Bemba : « je vais surprendre »

Le patron du MLC est l’un des adversaires les plus sérieux de Joseph Kabila à l’élection du 30 juillet. Interview.

Publié le 17 juillet 2006 Lecture : 7 minutes.

Une voix presque fluette dans une grande carcasse. Chez Jean-Pierre Bemba, les apparences peuvent être trompeuses. Prospère homme d’affaires durant les dernières années de Mobutu, le fils de Jeannot Bemba Saolona – l’ancien patron des patrons zaïrois – se lance dans la rébellion en créant en septembre 1998 le Mouvement de libération du Congo (MLC) soutenu par l’Ouganda, soucieux de disposer d’un relais susceptible de faire de l’ombre aux rebelles du RCD-Goma, proche du Rwanda. Cartouchière en bandoulière, le fils de bonne famille qui a fait ses études en Belgique s’improvise, du jour au lendemain, chef de guerre depuis son QG de Gbadolite, le village d’origine du maréchal Mobutu. À la faveur de la transition en juin 2003, il devient vice-président en charge des dossiers économiques et s’impose comme le principal opposant du président Joseph Kabila. L’homme apprend vite et espère que les élections présidentielle et législatives du 30 juillet lui permettront de légitimer sa position.
___
> _Travail demandé_:
a - D'après l'article sur Bemba, à quelle date Jean-Pierre Bemba a-t-il créé le Mouvement de libération du Congo ?
b - Restituez le passage de l'article sur Bemba qui commence par « Le patron du » et se poursuit jusqu'à « Lecture : 7 minutes. ».
___
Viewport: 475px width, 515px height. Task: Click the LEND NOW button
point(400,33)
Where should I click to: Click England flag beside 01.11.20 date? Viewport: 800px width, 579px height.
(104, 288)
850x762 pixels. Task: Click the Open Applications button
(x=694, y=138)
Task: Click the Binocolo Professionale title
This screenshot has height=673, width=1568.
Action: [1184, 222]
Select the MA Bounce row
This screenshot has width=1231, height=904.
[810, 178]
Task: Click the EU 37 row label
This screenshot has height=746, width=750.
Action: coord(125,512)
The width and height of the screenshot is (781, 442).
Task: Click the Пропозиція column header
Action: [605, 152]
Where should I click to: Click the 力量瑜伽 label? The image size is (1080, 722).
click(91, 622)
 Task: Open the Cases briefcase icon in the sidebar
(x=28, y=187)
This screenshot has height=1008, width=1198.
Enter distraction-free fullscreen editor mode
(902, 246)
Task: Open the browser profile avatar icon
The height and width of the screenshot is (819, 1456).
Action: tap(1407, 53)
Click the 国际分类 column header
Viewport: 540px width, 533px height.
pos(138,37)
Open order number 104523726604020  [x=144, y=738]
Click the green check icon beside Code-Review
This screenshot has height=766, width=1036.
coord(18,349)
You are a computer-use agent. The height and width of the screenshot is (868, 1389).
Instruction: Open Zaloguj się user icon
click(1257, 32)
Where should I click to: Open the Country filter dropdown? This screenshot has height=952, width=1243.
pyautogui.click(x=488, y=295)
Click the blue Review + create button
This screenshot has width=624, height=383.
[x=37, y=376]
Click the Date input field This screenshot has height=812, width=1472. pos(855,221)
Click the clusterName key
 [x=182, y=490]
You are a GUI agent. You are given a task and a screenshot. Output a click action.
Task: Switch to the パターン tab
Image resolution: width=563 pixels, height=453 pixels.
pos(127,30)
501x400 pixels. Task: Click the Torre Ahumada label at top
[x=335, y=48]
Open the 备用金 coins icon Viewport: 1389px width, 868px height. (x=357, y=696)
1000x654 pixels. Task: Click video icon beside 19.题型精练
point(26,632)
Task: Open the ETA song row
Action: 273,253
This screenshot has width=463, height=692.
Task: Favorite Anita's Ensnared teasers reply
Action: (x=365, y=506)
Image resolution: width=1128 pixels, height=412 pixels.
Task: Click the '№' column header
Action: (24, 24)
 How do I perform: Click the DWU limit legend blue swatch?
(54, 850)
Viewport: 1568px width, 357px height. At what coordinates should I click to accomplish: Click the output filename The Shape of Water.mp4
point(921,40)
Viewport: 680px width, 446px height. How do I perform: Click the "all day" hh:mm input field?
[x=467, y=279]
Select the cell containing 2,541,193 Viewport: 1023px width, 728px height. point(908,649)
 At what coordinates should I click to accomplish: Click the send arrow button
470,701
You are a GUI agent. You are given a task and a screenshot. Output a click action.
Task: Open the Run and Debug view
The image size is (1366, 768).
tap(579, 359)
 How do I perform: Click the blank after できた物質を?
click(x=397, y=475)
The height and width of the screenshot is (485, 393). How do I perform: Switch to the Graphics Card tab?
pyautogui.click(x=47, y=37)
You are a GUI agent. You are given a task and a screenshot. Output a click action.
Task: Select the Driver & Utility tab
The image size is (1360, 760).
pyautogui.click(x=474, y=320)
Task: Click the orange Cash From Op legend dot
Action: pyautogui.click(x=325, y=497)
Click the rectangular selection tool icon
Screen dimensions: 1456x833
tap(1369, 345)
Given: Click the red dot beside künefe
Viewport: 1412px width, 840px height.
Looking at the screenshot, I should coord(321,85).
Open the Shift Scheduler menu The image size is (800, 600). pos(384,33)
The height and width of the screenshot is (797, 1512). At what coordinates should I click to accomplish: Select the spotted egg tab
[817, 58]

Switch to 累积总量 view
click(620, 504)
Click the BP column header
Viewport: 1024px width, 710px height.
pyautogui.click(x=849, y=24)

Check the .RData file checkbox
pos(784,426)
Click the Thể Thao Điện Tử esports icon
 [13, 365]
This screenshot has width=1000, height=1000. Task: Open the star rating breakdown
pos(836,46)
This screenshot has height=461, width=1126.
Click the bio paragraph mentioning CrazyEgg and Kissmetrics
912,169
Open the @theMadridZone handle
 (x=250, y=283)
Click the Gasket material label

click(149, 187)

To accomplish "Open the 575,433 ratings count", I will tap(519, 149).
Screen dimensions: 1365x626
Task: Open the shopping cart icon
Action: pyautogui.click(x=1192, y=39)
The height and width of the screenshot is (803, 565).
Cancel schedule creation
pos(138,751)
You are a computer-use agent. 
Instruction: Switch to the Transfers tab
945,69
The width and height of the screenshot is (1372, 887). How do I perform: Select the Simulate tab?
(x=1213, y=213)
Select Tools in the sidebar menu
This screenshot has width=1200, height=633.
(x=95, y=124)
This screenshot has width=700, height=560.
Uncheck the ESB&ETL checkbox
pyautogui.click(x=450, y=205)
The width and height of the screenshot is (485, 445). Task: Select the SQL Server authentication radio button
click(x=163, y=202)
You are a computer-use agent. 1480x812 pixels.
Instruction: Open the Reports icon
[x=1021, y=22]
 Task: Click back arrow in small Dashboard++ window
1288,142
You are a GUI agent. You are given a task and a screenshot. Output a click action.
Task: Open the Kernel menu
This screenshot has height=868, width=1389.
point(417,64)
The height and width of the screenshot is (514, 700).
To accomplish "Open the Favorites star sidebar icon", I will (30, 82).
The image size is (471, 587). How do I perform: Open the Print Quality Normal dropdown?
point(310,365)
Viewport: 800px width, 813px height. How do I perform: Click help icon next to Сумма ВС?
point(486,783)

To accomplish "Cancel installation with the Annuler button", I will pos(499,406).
___
> _Liste des solutions_:
a - En septembre 1998.

b -
Le patron du MLC est l’un des adversaires les plus sérieux de Joseph Kabila à l’élection du 30 juillet. Interview.

Publié le 17 juillet 2006 Lecture : 7 minutes.